Россия обкатывает новые технологии, в необходимости развития которых никто не сомневается, в совсем маленькой «песочнице».
Иначе обстоят дела в европейских странах. В Германии из-за непогоды парализована почти половина энергетического сектора. В Испании аналогичная схема привела к спаду производства и финансовому кризису. Сегодня в тот же сценарий загоняют Италию. Зато довольны владельцы и инвесторы зелёных компаний: они успели неплохо заработать на высокой прибыли и росте акций.
Надувание финансового пузыря на рынке зелёной энергетики происходит за счёт искусственно созданной высокой рентабельности этих компаний. У нас она превышает 100 процентов (для сравнения: рентабельность АЭС колеблется в пределах 16 процентов). Злые языки утверждают, что действующую в России схему пролоббировал в интересах инвесторов Анатолий Чубайс, который до мая 2008 года возглавлял РАО «ЕЭС России».
Парадоксы зелёной энергетики
По данным аналитиков транснациональной компании British Petroleum, инвестиции в зелёную энергетику составляют 20 процентов рынка электроэнергии, что в совокупности с ростом акций обеспечивает переток капиталов в экологически чистую нишу энергетического рынка.
Этот тренд поддерживается и образом действий банков, регулирующих свою кредитную политику на основании «климатических критериев». Некоторые банки Швеции полностью прекратили кредитование грязных проектов, включая работы на арктических шельфах.
Зелёная энергетика, как пылесос, втягивает в себя мировые деньги, лишая инвестиций производственный сектор, и надувает финансовый пузырь, при схлопывании которого кто-то хорошо заработает.
Тем временем страны, которые субсидируют эту авантюру, сокращая традиционные виды генерации, начинают «догадываться», что что-то пошло не так.

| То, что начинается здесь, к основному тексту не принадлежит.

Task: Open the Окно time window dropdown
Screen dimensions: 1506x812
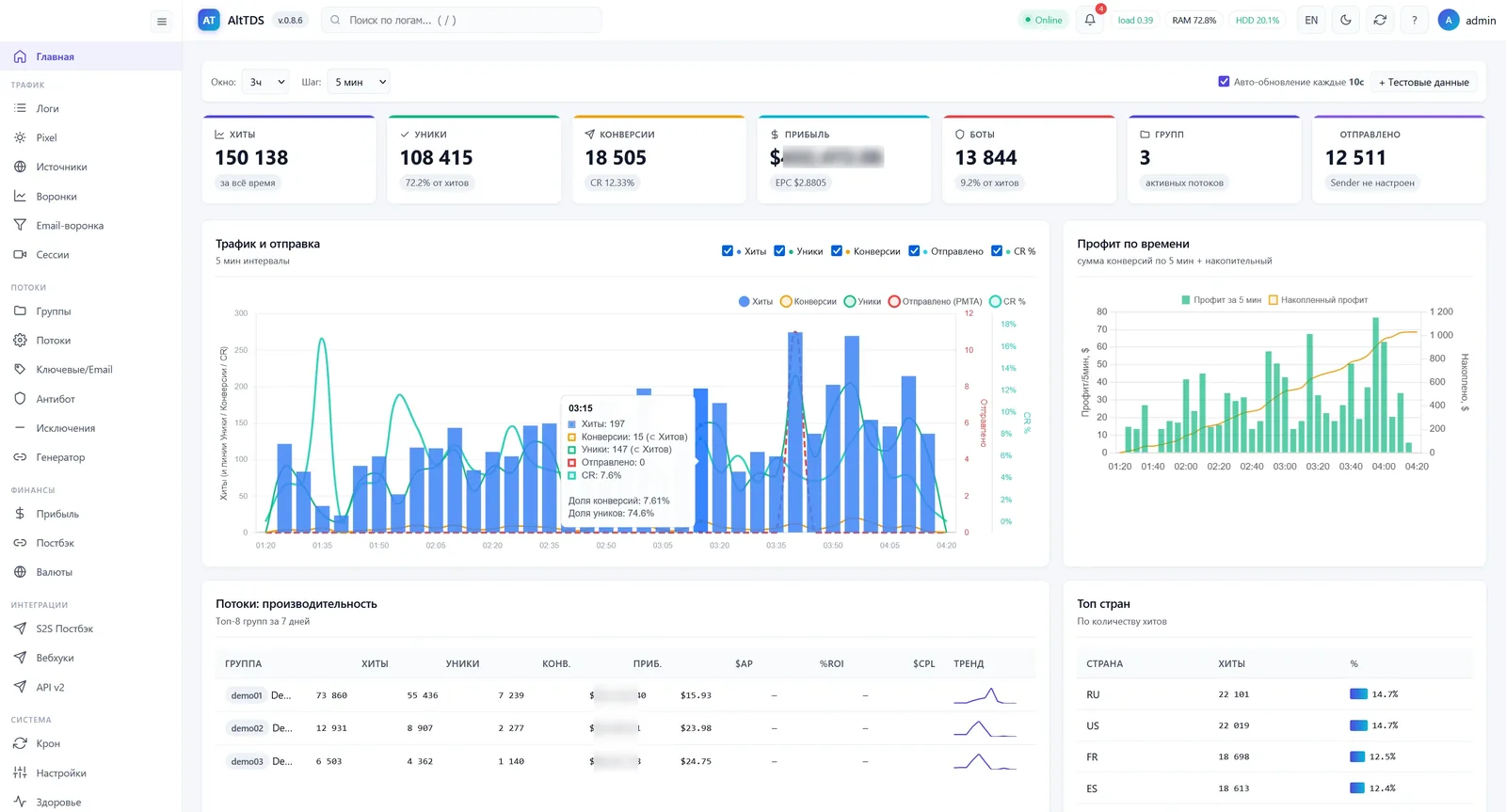Action: [265, 82]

Фактически в мировой экономике сложилась парадоксальная ситуация: продвигаемая по политическим и корыстным мотивам зелёная энергетика живёт за счёт государственных субсидий и при этом уничтожает производственную базу, что ведёт к снижению налоговых поступлений в бюджет. Так что ещё немножко усилий по защите климата – и субсидировать зелёную энергетику будет попросту нечем.
В Европе хуже всех приходится Германии, которая после аварии в Чернобыле прекратила развитие атомной энергетики и закрыла часть АЭС, а потом принялась сокращать другие виды генерации и развивать солнечную и ветряную энергетику. В результате в 2020 году доля АЭС снизилась до 11,6, газа – до 12,7, угля – до 22,3 процента, а объём зелёной генерации превысил 45 процентов. Теперь из-за природной аномалии солнечные батареи и ветряки засыпаны снегом и заледенели, энергетический сектор Германии находится на грани коллапса, и она закупает уголь и запускает на полную мощность сохранившиеся угольные электростанции.

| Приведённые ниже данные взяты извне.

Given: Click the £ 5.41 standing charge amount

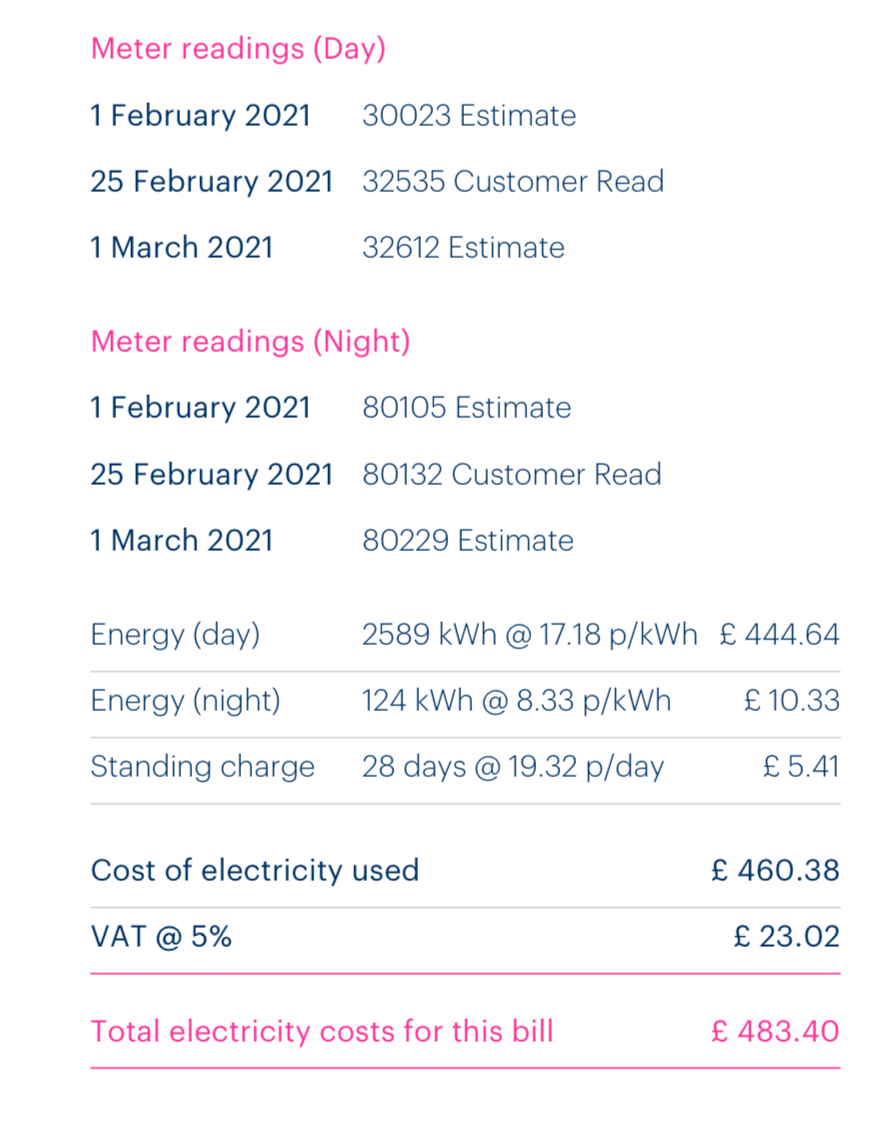Looking at the screenshot, I should pos(801,767).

Сложнее всего приходится Германии, где в условиях дефицита энергии приходится использовать передвижные отопительные станции.Фото: Daniel Karmann/dpa/picture-alliance/TASS
Гораздо лучше обстоят дела во Франции, которая не закрыла свои АЭС и прекратила субсидирование зелёной энергетики ещё в 2018 году. Её примеру последовал Китай, вдвое сокративший субсидии в 2020-м и полностью прекративший спонсирование ПАГ в этом году. Ещё одним беглецом из зелёного будущего стал третий по уровню развития возобновляемых источников американский штат Орегон: там тоже решили снизить финансирование чистой генерации и предоставить субсидии АЭС и угольным электростанциям.

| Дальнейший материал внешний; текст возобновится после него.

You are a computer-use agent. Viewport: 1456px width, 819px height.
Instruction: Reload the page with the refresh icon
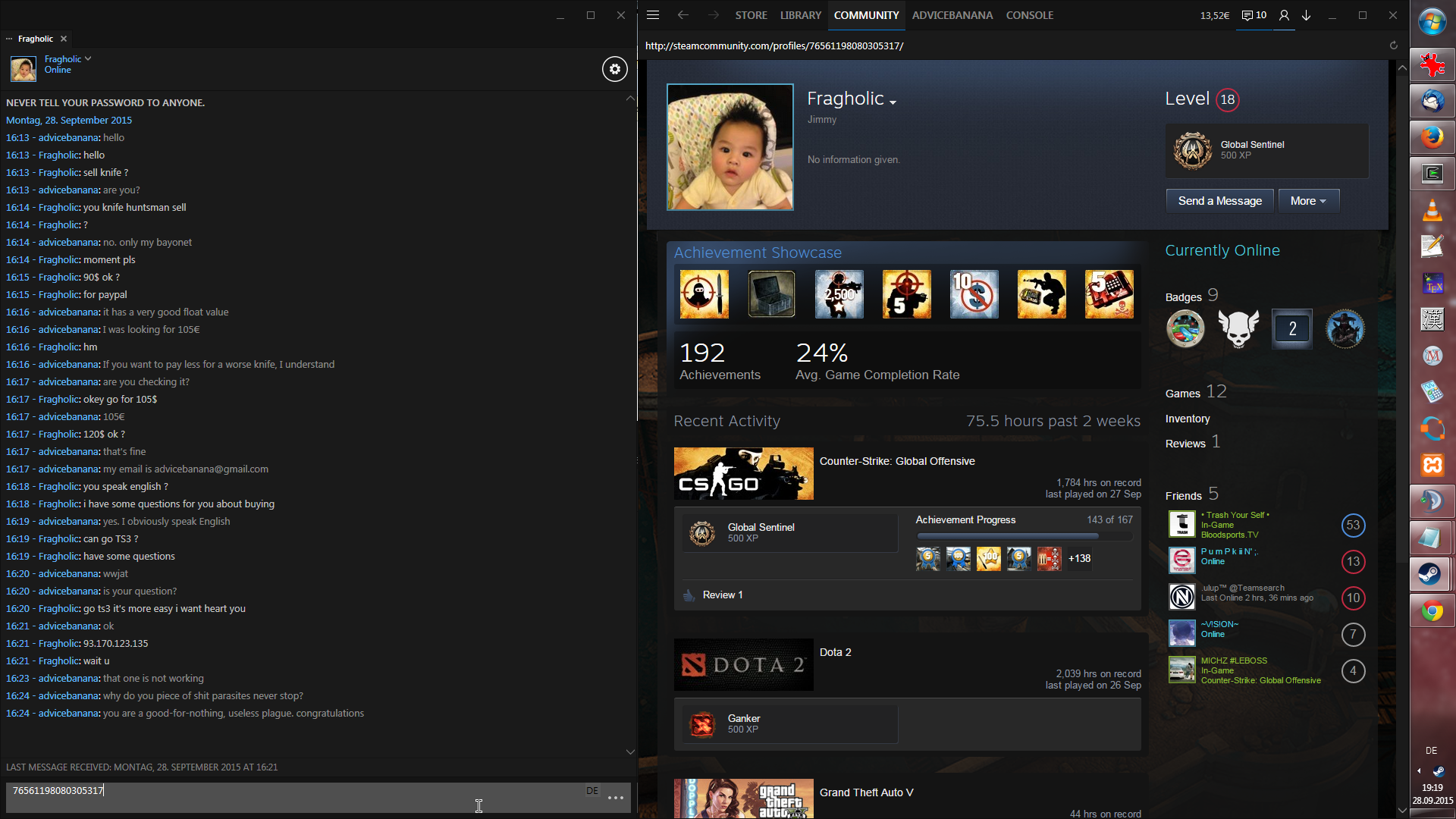tap(1393, 46)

На этом фоне выросли цены на уголь и нефть, а государства Европы осознали важность «Северного потока – 2» и кинулись покупать российский газ: по сравнению с прошлым годом Германия увеличила закупки на 35, Италия – на 113, Франция – на 44, Польша – на 64 процента.
На сегодня в борьбе нового зелёного со старым чёрным побеждает последний, но велика вероятность, что, когда потеплеет и кризис завершится, Европа по команде из Вашингтона снова начнёт покорять вершины экологически чистой энергетики.